Researchers have said for the first time an experimental vaccine has cut the risk of infection with the deadly Aids virus.
US military and Thai health officials told a news conference in Bangkok that the vaccine cut the risk of becoming infected with HIV by more than 31%.
The result came after the world's largest Aids vaccine trial of more than 16,000 volunteers in Thailand.
Recent failures led many scientists to think such a vaccine might never be possible.
Even though the benefit is modest, "it's the first evidence that we could have a safe and effective preventive vaccine", military spokesman Jerome Kim said in a telephone interview.
He helped lead the study for the US Army, which sponsored it with the National Institute of Allergy and Infectious Diseases.
The institute's director, Dr Anthony Fauci, warned that this is "not the end of the road" but said he was surprised and very pleased by the outcome. It gives me cautious optimism about the possibility of improving this result" and developing a more effective Aids vaccine, Dr Fauci said. "This is something that we can do."
Even a marginally helpful vaccine could have a big impact. Every day, 7,500 people worldwide are newly infected with HIV; 2 million died of Aids in 2007, the UN agency UNAids estimates.
The Thailand Ministry of Public Health conducted the study, which used strains of HIV common in Thailand.

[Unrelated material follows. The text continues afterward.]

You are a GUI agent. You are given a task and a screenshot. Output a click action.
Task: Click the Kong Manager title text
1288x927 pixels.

Whether such a vaccine would work against other strains in the US, Africa or elsewhere in the world is unknown, scientists stressed.

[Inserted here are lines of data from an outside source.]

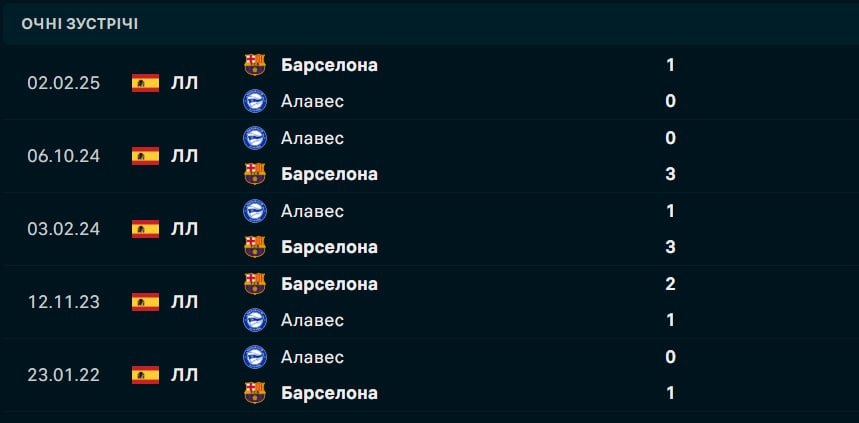Select ЛЛ league label on 03.02.24 row
The height and width of the screenshot is (423, 859).
(185, 229)
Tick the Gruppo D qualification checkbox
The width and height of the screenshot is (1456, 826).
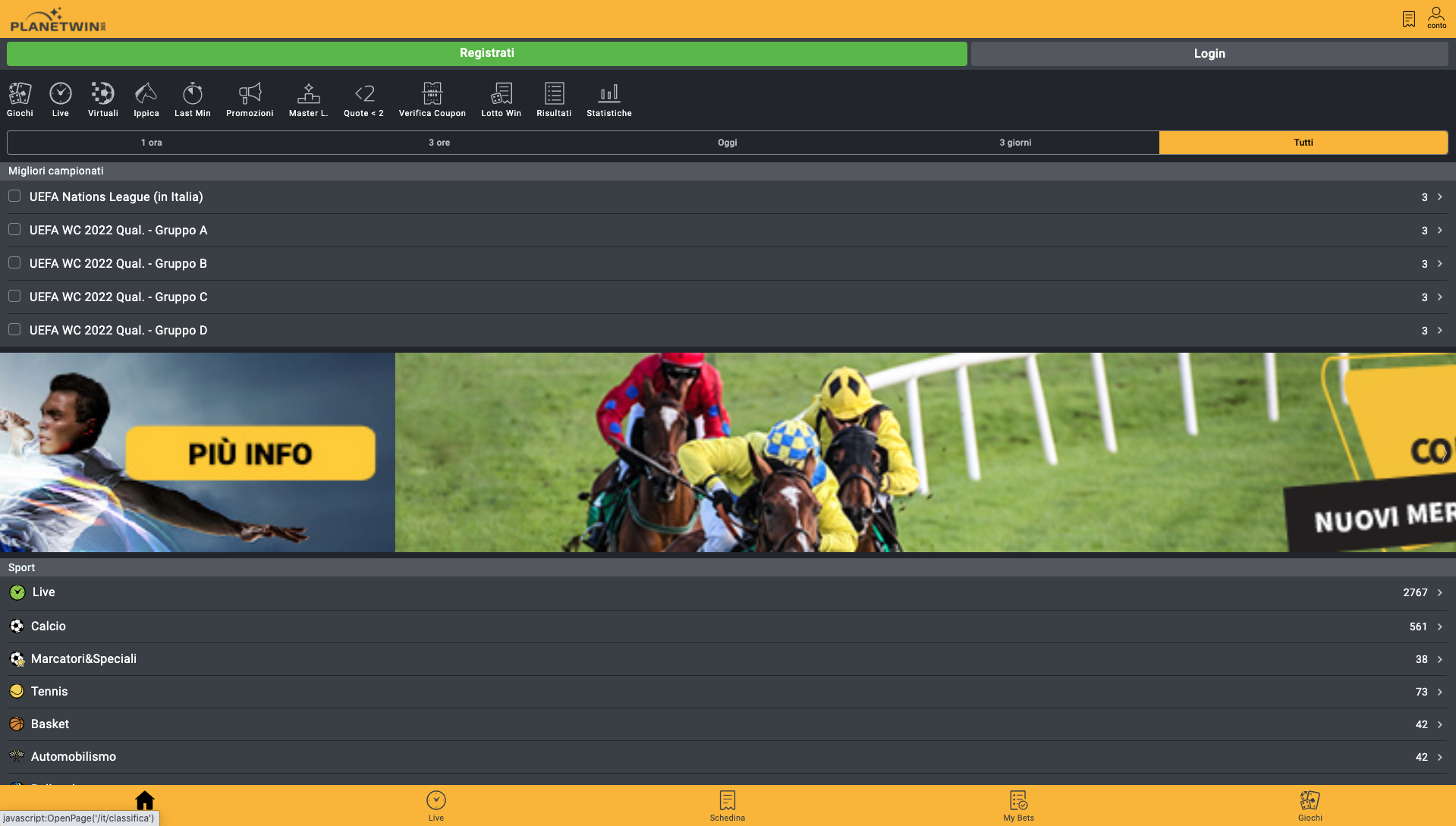tap(14, 329)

The study tested a two-vaccine combo in a "prime-boost" approach, where the first one primes the immune system to attack HIV and the second one strengthens the response. They are ALVAC, from Sanofi Pasteur, the vaccine division of French drugmaker Sanofi-Aventis; and AIDSVAX, originally developed by VaxGen, and now held by Global Solutions for Infectious Diseases, a non-profit founded by some former VaxGen employees.